山大数论讨论班

星期二，14:00-15:00，2020年

中心校区明德楼C702，济南

组织者：刘建亚 和 黄炳荣

讨论班着重于数论中的新进展。报告人为校内外学者和学生。欢迎推荐报告。

报告：2020年秋季学期    （星期二，14:00-15:00）

• 2020年9月8日，Daniel El-Baz（Graz University of Technology）

  题目：A pair correlation problem and counting lattice points via the zeta function

  摘要：The pair correlation function is a local measure of the randomness of a sequence. The behaviour of the pair correlation of sequences of the form ({a_n alpha}) for almost every real number alpha where (a_n) is a sequence of integers is by now relatively well-understood. In particular, a connection to additive combinatorics was made by relating that behaviour to the additive energy of the sequence (a_n).

    Zeev Rudnick and Niclas Technau have recently started investigating the case of (a_n) being a sequence of real numbers. This talk is based on joint work in progress with Christoph Aistleitner and Marc Munsch in which we pursue this line of research.

  地点：腾讯会议，会议 ID：995 338 269

• 2020年9月15日，吕广世（山东大学）

  题目：On Shifted Convolution Sums of Arithmetic Functions

  摘要：In this talk, we shall summarize our recent results on various shifted convolution sums of arithmetic functions. We develop some simple approaches to study correlations of Fourier coefficients of cusp forms with other arithmetic functions. Our results improve and streamline some previous results established by more sophisticated methods, and establish some new results on shifted convolution sums for higher rank groups.

  地点：腾讯会议，会议 ID：995 338 269

• 2020年9月22日，赵立璐（山东大学）

  题目：小素数乘积在算术级数中的分布

  摘要：设 (a,q)=1 且 q 充分大. Erdos-Oldyzko-Sarkozy 猜想断言存在素数 $p_1,p_2<q$ 使得 $p_1p_2\equiv a\pmod{q}$. 本报告简介在该课题上的一些研究结果. 例如，Walker 证明了当 q 为充分大的素数时，存在素数 $p_1,\ldots,p_{48}<q$ 使得 $p_1\cdots p_{48}\equiv a\pmod{q}$. 报告中将介绍筛法应用中的奇偶性障碍.

  地点：明德楼 C702

• 2020年9月29日，孟宪昌（University of Göttingen）  延期进行

  题目：Distinct distances on hyperbolic surfaces

  摘要：Erdos in 1946 asked the question of finding the minimal number of distinct distances among any $N$ points in the plane. In our work, we give complete answer for this problem on all hyperbolic surfaces of finite volume. For any cofinite Fuchsian group $\Gamma\subset\mathrm{PSL}(2, \mathbb{R})$, we show that any set of $N$ points on the hyperbolic surface $\Gamma\backslash\mathbb{H}^2$ determines $\geq C_{\Gamma} \frac{N}{\log N}$ distinct distances for some constant $C_{\Gamma}>0$ depending only on $\Gamma$. In particular, for $\Gamma$ being any finite index subgroup of $\mathrm{PSL}(2, \mathbb{Z})$ with  $\mu=[\mathrm{PSL}(2, \mathbb{Z}): \Gamma ]<\infty$,  any set of $N$ points on $\Gamma\backslash\mathbb{H}^2$ determines $\geq C\frac{N}{\mu\log N}$ distinct distances for some absolute constant $C>0$.

__记录条目__.
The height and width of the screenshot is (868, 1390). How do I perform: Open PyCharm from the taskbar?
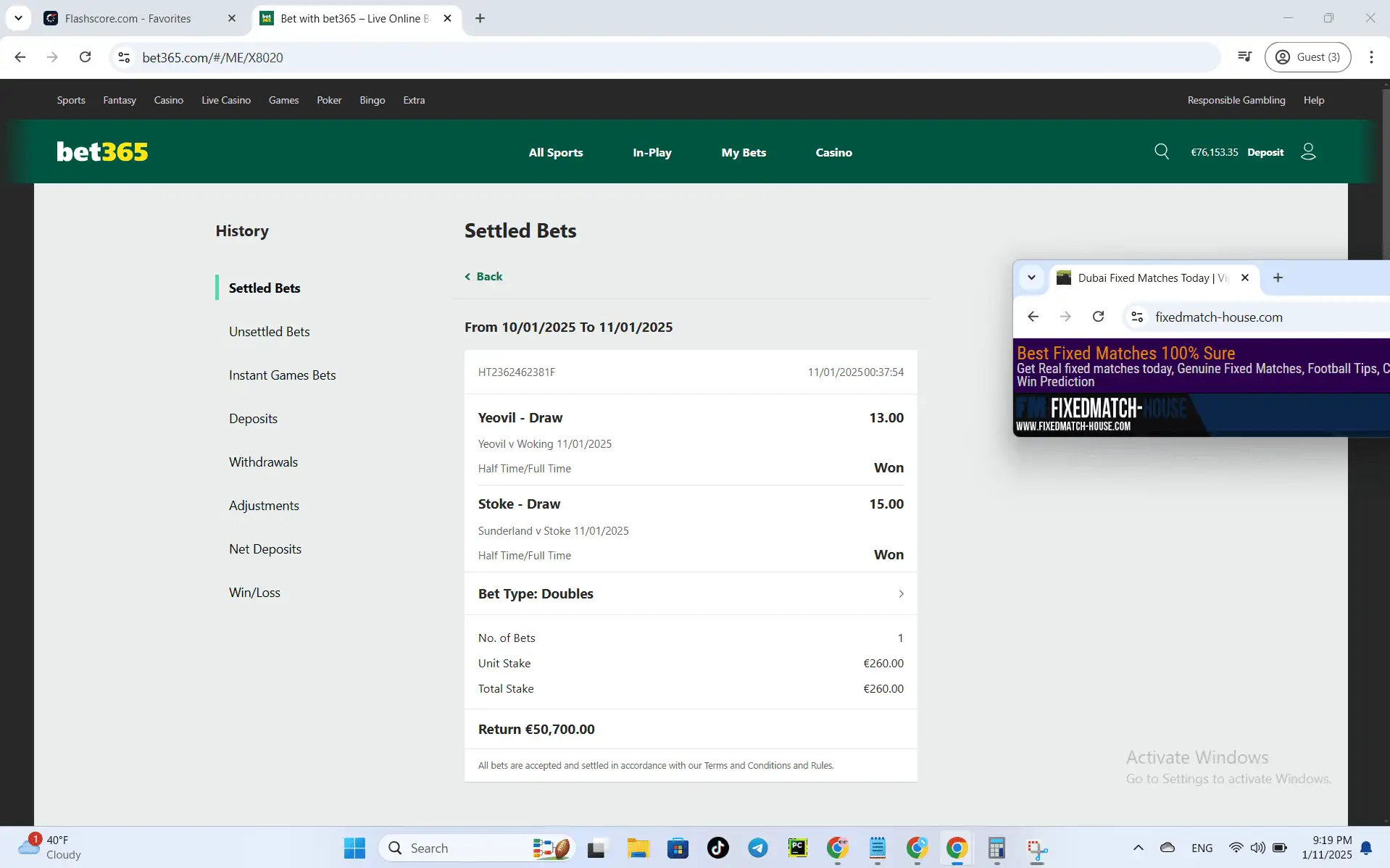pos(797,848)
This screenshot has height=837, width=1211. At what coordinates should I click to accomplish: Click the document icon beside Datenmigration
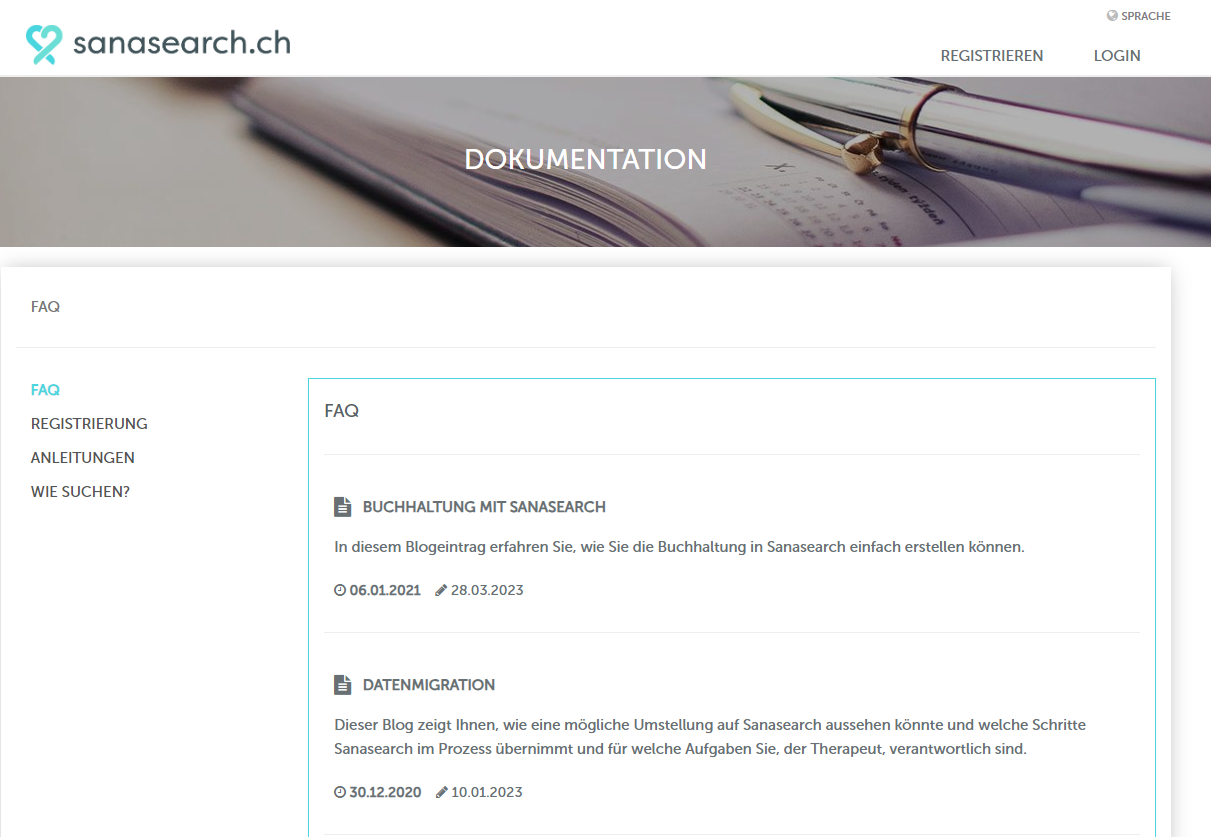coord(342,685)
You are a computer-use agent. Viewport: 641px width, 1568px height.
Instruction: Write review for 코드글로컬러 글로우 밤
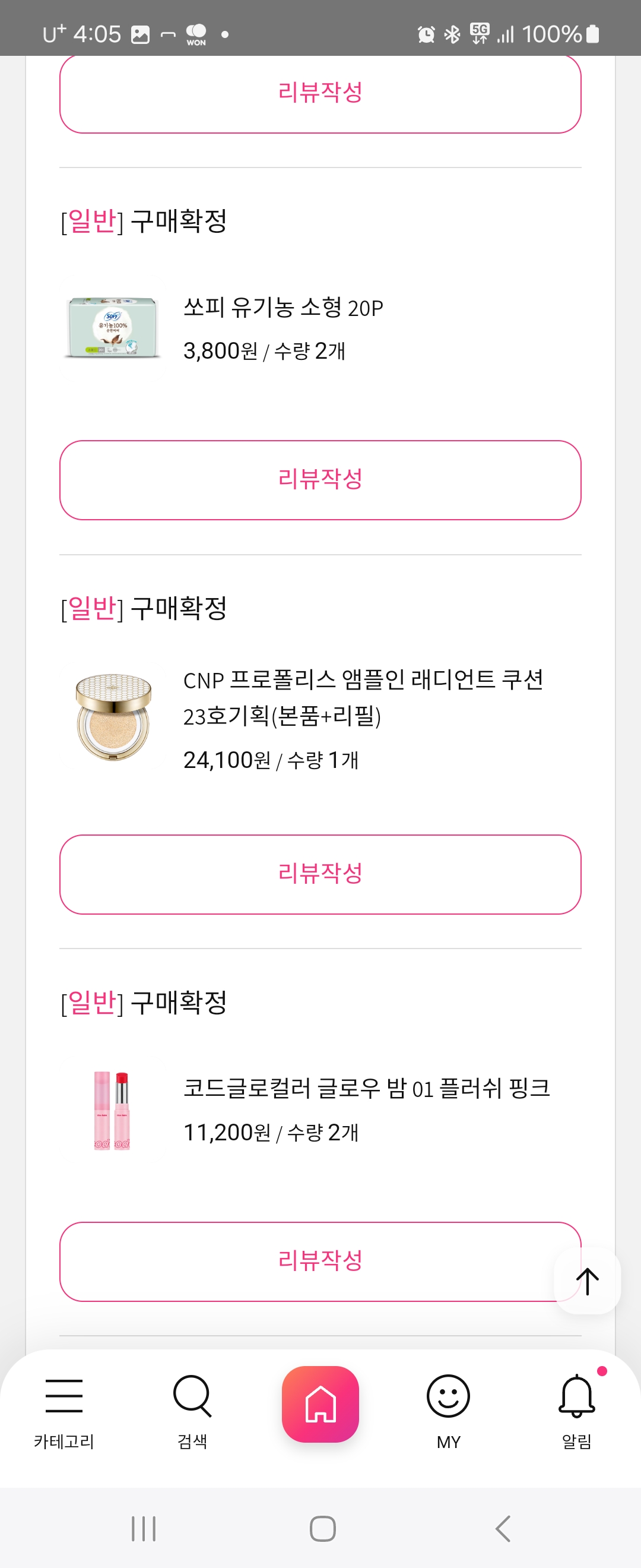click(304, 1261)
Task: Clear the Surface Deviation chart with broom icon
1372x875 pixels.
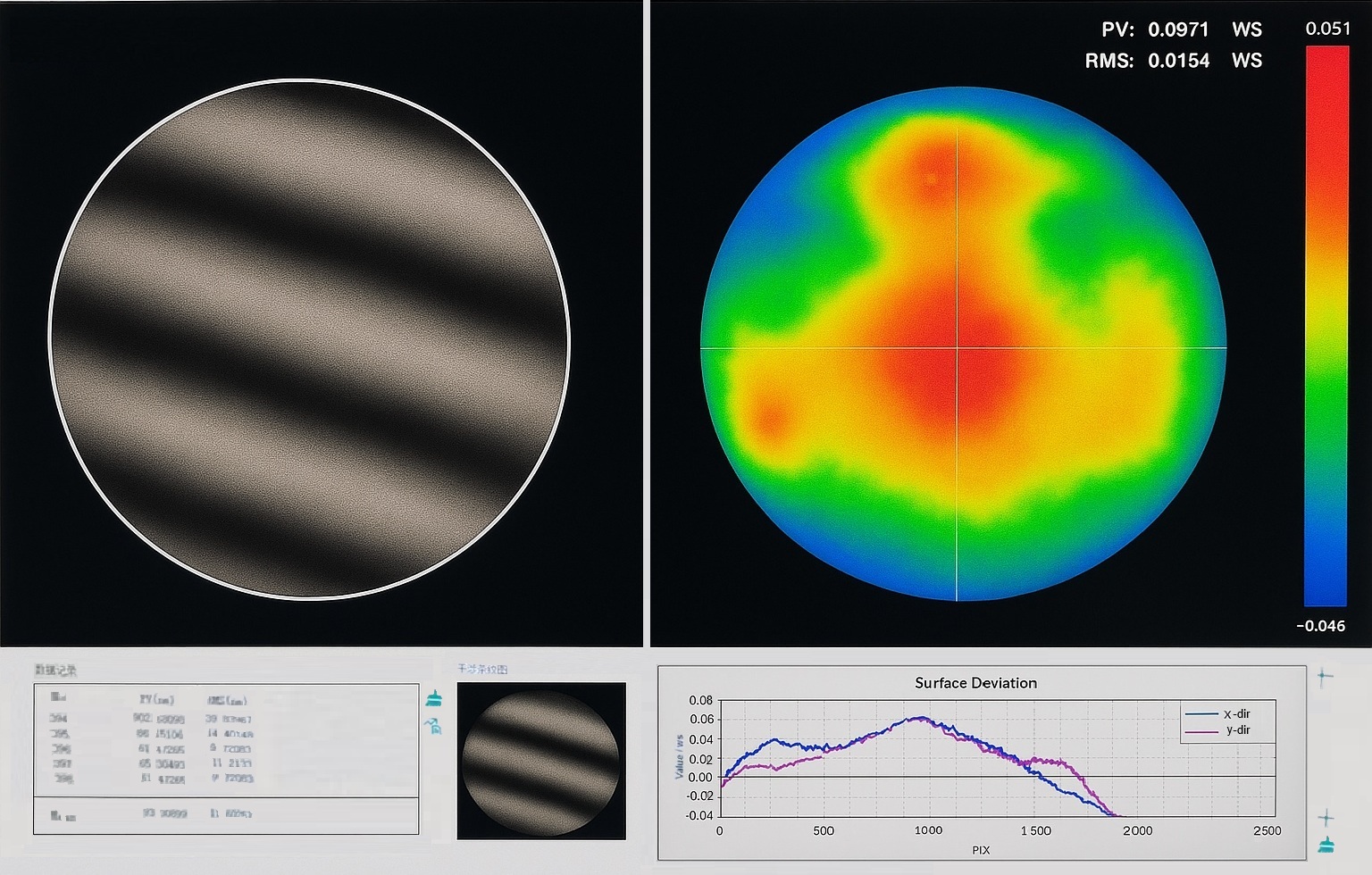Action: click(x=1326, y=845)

__操作任务__.
(1) 根据阅读材料，2020年9月22日的报告在什么地点举行？
(2) 请列出阅读材料中2020年秋季学期全部报告的报告人姓名。
(3) 请把阅读材料中以“设 (a,q)=1 且 q 充分大”开头的摘要段落改写成要点列表，保留其主要事实。

__练习结果__.
(1) 明德楼 C702。

(2) Daniel El-Baz、吕广世、赵立璐、孟宪昌。

(3)
- 设 (a,q)=1 且 q 充分大。
- Erdos-Oldyzko-Sarkozy 猜想断言存在素数 $p_1,p_2<q$，使得 $p_1p_2\equiv a\pmod{q}$。
- 报告简介该课题上的一些研究结果。例如，Walker 证明了当 q 为充分大的素数时，存在素数 $p_1,\ldots,p_{48}<q$，使得 $p_1\cdots p_{48}\equiv a\pmod{q}$。
- 报告中将介绍筛法应用中的奇偶性障碍。